▶ _Отрывок_
****************************************

Весна 1975 года.
Мне вспоминается: на борту новозеландского танкера, который постоянно плавает в беспокойных австралийских водах, доставляя горючее антарктическим базам, я увидел на двери одной из кают такую табличку: «Помни, моряк, ты жив, пока рискуешь».
Я не могу забыть эту фразу, ибо она несет в себе огромный смысл. Ведь, действительно, вся прелесть жизни в риске, даже если рискуешь при этом самой жизнью.
Моему сыну Луке уже исполнилось семнадцать лет. В поездке по следам Марко Поло он был неразлучен с собаками. Сначала — с курдской овчаркой, позднее — с афганской борзой, даже спал в обнимку с ними в палатке, в одном спальном мешке. По прошествии некоторого времени после нашего путешествия Лука стал жаловаться на боль в печени и в плече. Проделав необходимые обследования, в частности гепатическую сцинтиграфию, врачи установили наличие обширной пораженной области в правой доле печени. 17 марта этого года профессор Джордже Винкре с медицинского факультета Миланского университета сделал Луке сложнейшую операцию. Оказалось, что правая доля печени была почти полностью поражена кистой, возникшей под воздействием эхинококка, размером с апельсин и весом в восемьсот граммов.

****************************************

▶ _Извлечённые строки_

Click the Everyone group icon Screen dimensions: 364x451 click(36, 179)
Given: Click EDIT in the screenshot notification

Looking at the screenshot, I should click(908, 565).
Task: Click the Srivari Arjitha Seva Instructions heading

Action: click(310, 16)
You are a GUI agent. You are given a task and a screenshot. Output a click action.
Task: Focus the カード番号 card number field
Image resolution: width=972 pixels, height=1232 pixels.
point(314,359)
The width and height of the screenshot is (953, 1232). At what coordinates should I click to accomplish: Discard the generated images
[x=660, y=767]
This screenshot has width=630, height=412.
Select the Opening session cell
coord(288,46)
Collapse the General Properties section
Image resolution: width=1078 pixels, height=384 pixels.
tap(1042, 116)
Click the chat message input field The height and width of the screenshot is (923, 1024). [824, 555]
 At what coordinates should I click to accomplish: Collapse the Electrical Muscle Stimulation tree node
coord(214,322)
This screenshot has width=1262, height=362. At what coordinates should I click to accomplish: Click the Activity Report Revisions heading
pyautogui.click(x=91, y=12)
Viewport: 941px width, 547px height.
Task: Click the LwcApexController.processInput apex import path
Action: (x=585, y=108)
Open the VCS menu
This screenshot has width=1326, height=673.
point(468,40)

****************************************

Обновите фрагмент отрывка, начиная со слов «Моему сыну Луке» и заканчивая словами «в восемьсот граммов.». В этом фрагменте замените «афганской борзой» на «русской борзой».

Моему сыну Луке уже исполнилось семнадцать лет. В поездке по следам Марко Поло он был неразлучен с собаками. Сначала — с курдской овчаркой, позднее — с русской борзой, даже спал в обнимку с ними в палатке, в одном спальном мешке. По прошествии некоторого времени после нашего путешествия Лука стал жаловаться на боль в печени и в плече. Проделав необходимые обследования, в частности гепатическую сцинтиграфию, врачи установили наличие обширной пораженной области в правой доле печени. 17 марта этого года профессор Джордже Винкре с медицинского факультета Миланского университета сделал Луке сложнейшую операцию. Оказалось, что правая доля печени была почти полностью поражена кистой, возникшей под воздействием эхинококка, размером с апельсин и весом в восемьсот граммов.